**TEXT SECTION:**
<<<<

Now that we’re some two weeks past the Oscars, I guess any comment is definitely unfashionably late. But I’ve been reflecting on the excitement some Christians expressed over Matthew McConaughey’s acceptance speech, and it seems to me that a brief comment is still apropos.

What got people going, of course, was the actor’s ostensible thanksgiving to God in the course of his speech. Mind you, it was a rather strange sort of thanksgiving. It was vague and incoherent at best, and McConaughey unpacked his thanksgiving by going on to speak of having been taught that “whenever you have God, you have a friend.” Upon saying that, he pointed to the audience and added, “and that friend is you!” Which makes it unclear whether Matthew was ascribing deity to his audience or if some sort of substance was clouding the connections his mind was making.

It was in his ensuing comments that the actor best articulated his own religion. McConaughey continued by describing his future self as his personal hero, and his goals revolved around his own success. His speech was many things, but one thing it was not was a speech that glorified the sovereign God. Rather, it articulated McConaughey’s own commitment to the idolatry of self that best describes the religion of North American culture.

I guess the thing that troubles me is how quickly we Christians like to jump on the very slightest nod toward something vaguely spiritual, apparently forgetting that in Paul’s day, there were hundreds of gods being worshiped, and the only thing that satisfied him was the worship of and allegiance to the One true God and His Messiah. We are like the teenaged girl who is so hungry for affection that the slightest attention to our cause gets our hearts racing.

And on that analogy, Matthew McConaughey’s speech is not so much as a wink.

>>>>

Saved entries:
<<<<

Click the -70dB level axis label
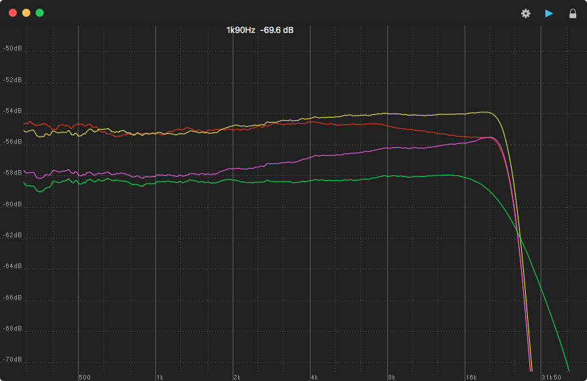The height and width of the screenshot is (381, 587). pyautogui.click(x=11, y=359)
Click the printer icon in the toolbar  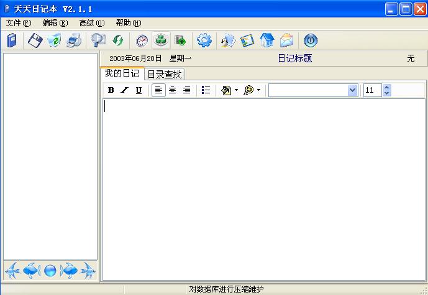tap(74, 41)
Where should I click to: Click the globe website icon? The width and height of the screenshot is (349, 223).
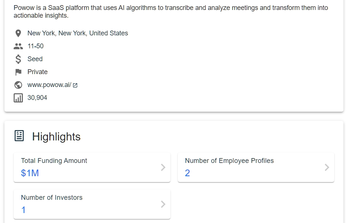tap(18, 85)
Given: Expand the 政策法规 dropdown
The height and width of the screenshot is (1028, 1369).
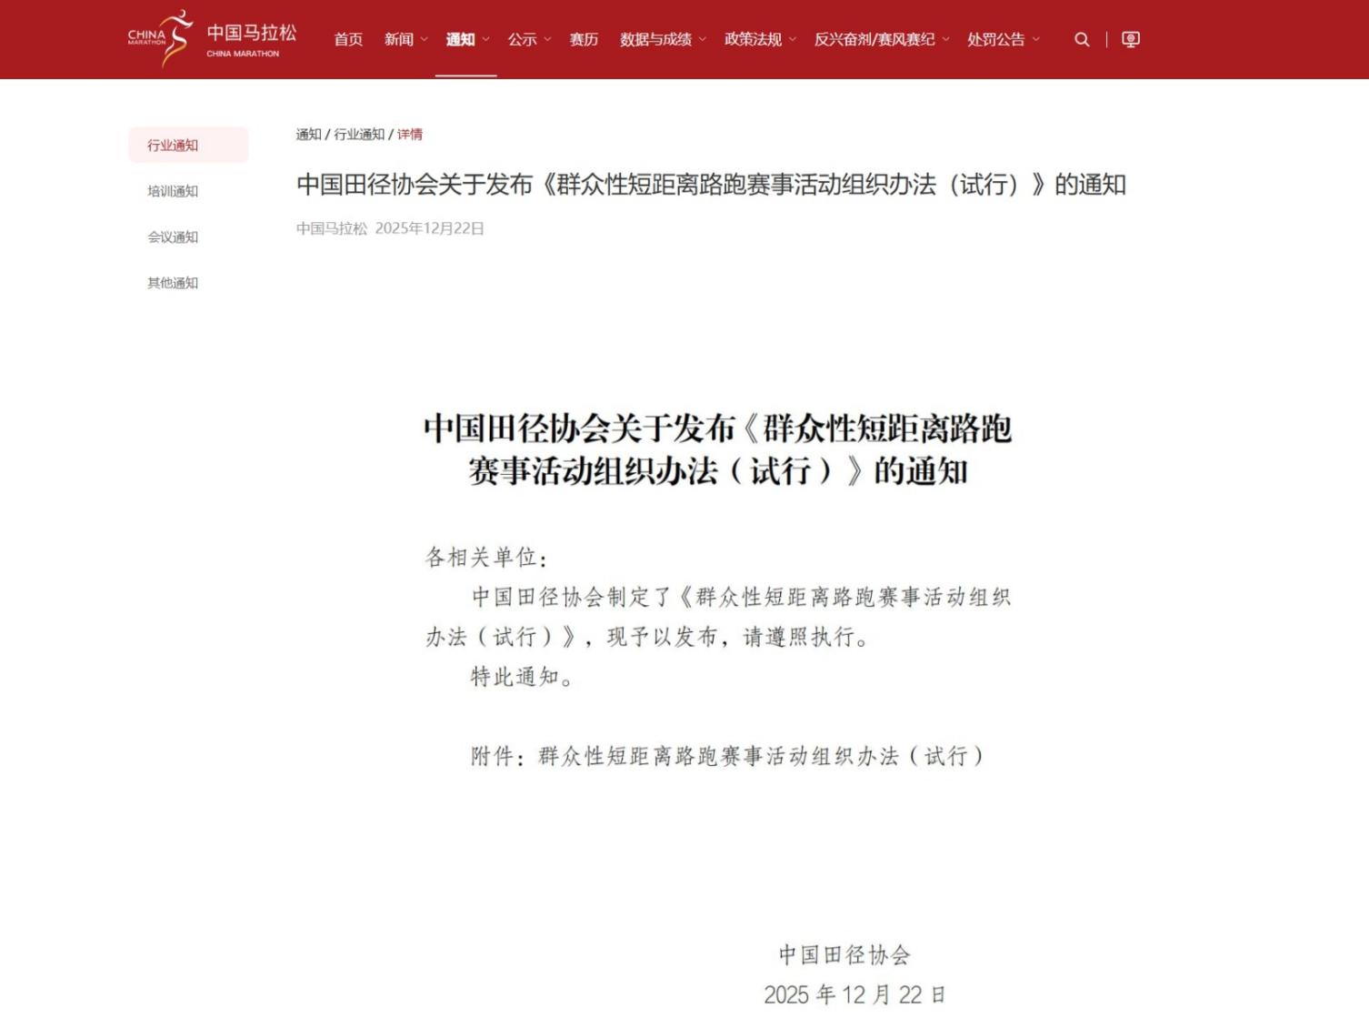Looking at the screenshot, I should [754, 39].
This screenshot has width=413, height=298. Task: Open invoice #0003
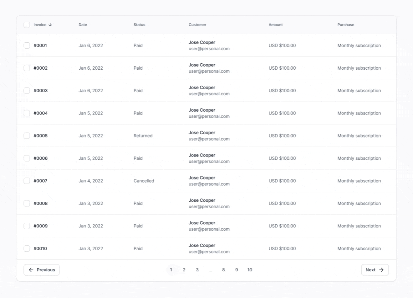41,91
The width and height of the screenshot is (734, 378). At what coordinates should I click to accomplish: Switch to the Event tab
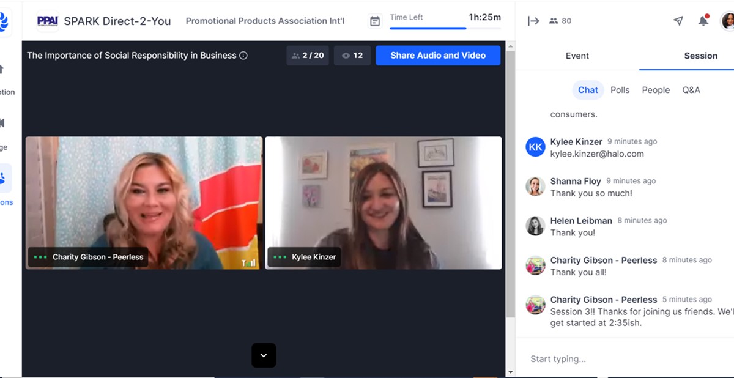tap(577, 56)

>>>>

Write out the passage of the Oscar speech commentary from "Now that we’re" up to and including "mind was making.", word for word. None of the entries are needed here.

Now that we’re some two weeks past the Oscars, I guess any comment is definitely unfashionably late. But I’ve been reflecting on the excitement some Christians expressed over Matthew McConaughey’s acceptance speech, and it seems to me that a brief comment is still apropos.

What got people going, of course, was the actor’s ostensible thanksgiving to God in the course of his speech. Mind you, it was a rather strange sort of thanksgiving. It was vague and incoherent at best, and McConaughey unpacked his thanksgiving by going on to speak of having been taught that “whenever you have God, you have a friend.” Upon saying that, he pointed to the audience and added, “and that friend is you!” Which makes it unclear whether Matthew was ascribing deity to his audience or if some sort of substance was clouding the connections his mind was making.